Der arabische Fernsehmoderator reagierte entsetzt auf diese geschichtlich fundierte Antwort, gab aber nicht nach. „Verzeihung, Herr Kedar! Wenn sie über Geschichte reden wollen, dann lassen Sie uns über den Koran diskutieren. Sie können nicht die Existenz Jerusalems im Koran dementieren! Ich bitte sie daher, die Gefühle der Araber und Moslems zu berücksichtigen“, erklärte Riyan.

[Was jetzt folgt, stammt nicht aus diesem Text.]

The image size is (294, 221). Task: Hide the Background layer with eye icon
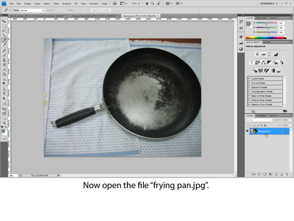click(x=248, y=131)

„Aber Jerusalem wird im Koran gar nicht erwähnt“, erwiderte Mordechai Kedar. Riyan wurde daraufhin wütend und versuchte einen Vers aus dem Koran zu zitieren, der islamischer Interpretation gemäß auf Jerusalem weist. „Der Koran erwähnt nicht ein einziges Mal Jerusalem“, wiederholte Kedar zum dritten Mal und verwies darauf, dass man den Koran nicht einfach bei Al-Jazeera umschreiben könne.

Die Sendung wurde von 50 Millionen Zuschauern empfagen.